*Available records*:

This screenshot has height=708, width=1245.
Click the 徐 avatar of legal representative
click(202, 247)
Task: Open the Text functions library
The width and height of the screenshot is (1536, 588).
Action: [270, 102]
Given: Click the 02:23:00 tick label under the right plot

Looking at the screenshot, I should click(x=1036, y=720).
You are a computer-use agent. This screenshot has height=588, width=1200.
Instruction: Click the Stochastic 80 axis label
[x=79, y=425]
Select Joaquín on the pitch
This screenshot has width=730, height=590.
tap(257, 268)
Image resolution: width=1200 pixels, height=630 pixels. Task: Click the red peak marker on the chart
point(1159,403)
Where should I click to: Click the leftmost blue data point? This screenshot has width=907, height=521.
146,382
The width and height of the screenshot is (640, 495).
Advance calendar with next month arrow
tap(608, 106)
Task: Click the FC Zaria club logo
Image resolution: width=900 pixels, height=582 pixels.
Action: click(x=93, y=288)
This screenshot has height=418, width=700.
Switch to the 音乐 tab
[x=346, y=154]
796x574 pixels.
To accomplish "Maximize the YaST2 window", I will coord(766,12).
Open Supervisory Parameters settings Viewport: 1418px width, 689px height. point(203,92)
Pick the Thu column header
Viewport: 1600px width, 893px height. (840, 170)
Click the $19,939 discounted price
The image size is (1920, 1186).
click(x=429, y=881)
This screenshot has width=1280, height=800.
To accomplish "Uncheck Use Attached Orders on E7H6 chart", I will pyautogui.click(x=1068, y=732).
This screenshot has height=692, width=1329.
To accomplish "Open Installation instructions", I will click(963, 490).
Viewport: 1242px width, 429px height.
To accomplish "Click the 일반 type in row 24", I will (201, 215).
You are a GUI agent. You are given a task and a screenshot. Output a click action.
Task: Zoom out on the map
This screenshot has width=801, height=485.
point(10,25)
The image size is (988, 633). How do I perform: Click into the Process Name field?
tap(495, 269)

*Activity*: Every line in the entries above that mentions the word "agent" must be shown.

*Result below*:
You are a computer-use agent. This screenshot has height=588, width=1200.
You are a GUI agent. You are given a task and a screenshot. Output a click action.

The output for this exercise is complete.